The Black Sea peninsula and its strategic city of Sevastopol promptly organised referendums in March 2014 to secede from Ukraine and rejoin Russia after a US- and EU-orchestrated coup had toppled the elected government in Kiev, amid fears that the new nationalist authorities might repress Crimea’s ethnic Russian majority.
Also last Thursday, the newspaper The Telegraph, citing insider sources, reported that the HMS Defender’s passage through Russian waters was a preplanned operation devised by Defence Secretary Ben Wallace, and that Foreign Secretary Dominic Raab expressed opposition to the idea before Prime Minister Johnson ultimately approved it last Monday.
It remains unclear what No. 10 was hoping to achieve via the deployment. The Russian Black Sea Fleet is one of the country’s largest, most powerful and modernised, and, when complemented by shore- and ground-based defence systems in Crimea itself, is capable of detecting, tracking and targeting enemy vessels at any point in the 436,400 square km body of water.

  • The People’s Republic of China plans to spend the equivalent of about $202 billion on defence in the fiscal year 2021.

In recent years, the country has developed and produced a range of advanced missile systems, aircraft and warships.
Outgoing NATO Military Coordination Committee chair Stuart Peach, the alliance’s most senior military officer, has expressed concern over what he referred to as the ‘shocking’ speed of China’s military modernisation efforts, and its growing overseas diplomatic influence.
‘It is quite shocking how quickly China has built ships, how much China has modernised its air force, how much it has invested in cyber and other forms of information management, not least facial recognition,’ Peach said, speaking to the Financial Times ahead of his departure from his post last Friday.

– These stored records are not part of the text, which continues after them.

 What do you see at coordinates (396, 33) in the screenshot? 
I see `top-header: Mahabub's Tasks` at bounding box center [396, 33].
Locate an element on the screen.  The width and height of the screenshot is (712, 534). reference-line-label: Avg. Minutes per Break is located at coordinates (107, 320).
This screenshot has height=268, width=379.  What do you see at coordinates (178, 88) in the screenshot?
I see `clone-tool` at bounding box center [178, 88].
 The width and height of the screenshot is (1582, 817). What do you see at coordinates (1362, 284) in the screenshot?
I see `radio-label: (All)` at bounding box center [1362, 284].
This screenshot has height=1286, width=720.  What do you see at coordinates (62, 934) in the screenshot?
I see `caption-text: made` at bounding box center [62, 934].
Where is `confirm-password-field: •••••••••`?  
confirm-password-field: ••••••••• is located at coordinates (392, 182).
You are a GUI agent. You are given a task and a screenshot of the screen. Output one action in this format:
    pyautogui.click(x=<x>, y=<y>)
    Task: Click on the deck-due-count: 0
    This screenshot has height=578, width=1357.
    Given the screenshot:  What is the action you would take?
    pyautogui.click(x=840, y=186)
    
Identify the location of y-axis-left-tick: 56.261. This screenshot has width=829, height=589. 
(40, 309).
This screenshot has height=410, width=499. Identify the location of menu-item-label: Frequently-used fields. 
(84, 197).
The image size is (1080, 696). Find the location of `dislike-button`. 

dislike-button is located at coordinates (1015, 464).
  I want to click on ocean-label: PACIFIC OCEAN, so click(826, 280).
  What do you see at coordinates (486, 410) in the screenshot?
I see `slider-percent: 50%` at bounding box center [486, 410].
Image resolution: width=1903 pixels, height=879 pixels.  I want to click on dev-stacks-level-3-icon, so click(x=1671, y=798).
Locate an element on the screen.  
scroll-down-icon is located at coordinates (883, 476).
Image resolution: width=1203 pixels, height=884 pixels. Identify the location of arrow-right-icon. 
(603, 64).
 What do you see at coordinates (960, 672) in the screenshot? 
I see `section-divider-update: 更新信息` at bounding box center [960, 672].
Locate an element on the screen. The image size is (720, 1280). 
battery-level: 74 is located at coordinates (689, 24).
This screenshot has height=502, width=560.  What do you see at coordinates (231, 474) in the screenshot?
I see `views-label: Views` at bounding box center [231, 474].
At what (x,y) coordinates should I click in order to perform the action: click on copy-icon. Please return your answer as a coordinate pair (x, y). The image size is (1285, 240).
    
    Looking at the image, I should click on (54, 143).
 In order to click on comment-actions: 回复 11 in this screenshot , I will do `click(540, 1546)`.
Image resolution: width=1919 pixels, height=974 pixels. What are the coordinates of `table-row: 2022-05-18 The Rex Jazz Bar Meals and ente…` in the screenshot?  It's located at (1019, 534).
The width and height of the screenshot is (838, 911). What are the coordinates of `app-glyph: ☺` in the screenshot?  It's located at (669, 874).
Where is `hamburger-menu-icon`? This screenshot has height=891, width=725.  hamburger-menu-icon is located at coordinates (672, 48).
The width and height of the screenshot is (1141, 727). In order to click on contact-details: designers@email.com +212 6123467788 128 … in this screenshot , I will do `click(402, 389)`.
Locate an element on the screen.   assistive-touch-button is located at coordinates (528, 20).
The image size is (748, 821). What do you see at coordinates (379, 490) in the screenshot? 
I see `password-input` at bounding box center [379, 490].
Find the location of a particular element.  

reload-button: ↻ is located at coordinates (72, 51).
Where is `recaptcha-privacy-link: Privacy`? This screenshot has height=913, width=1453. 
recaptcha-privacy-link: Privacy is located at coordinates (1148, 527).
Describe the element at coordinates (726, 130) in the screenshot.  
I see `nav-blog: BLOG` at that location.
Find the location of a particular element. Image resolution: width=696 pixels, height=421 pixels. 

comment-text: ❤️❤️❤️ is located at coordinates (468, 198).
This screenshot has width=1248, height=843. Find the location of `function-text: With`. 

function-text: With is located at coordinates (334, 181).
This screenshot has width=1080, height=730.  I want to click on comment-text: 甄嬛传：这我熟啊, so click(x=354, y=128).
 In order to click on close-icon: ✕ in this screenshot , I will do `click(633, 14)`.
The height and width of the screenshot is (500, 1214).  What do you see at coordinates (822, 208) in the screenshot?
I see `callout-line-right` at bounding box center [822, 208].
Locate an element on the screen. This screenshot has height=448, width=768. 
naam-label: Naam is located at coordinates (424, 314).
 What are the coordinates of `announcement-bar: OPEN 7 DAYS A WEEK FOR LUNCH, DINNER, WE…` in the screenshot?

‘I think it’s very important to keep an eye on that. What do you do if you’re a leader in China with a modernised and powerful large force? You deploy it, you move it around,’ Peach suggested.
He also pointed to Beijing’s network of ‘large embassy footprints’ in countries around the world, saying many of them are now staffed with ‘very large defence sections, often populated by general officers’, and wondered: ‘What’s it all for?’
Peach also complained about what he said was the growing strategic military partnership between China and Russia, saying in the course of his career, he has seen Russian-Chinese drills evolve from ‘relatively minor’ operations to ‘major exercises and training opportunities.’
He added however, that he doesn’t envision the current Russian-Chinese partnership lasting forever, claiming that the two powers might clash over the Arctic some day.
Stuart, a career Royal Air Force officer with the rank of air chief marshal, stepped down from his post as chairman of NATO’s Military Coordination Committee last Friday, and was succeeded by Royal Netherlands Navy admiral Rob Bauer.
The chairmanship of the committee is formally tasked with advising the North Atlantic Council – NATO’s principle decision-making body – on matters of military policy and strategy, but is largely considered a symbolic job, with policymakers in Washington widely believed to call the shots in the alliance on all important matters since its creation in 1949.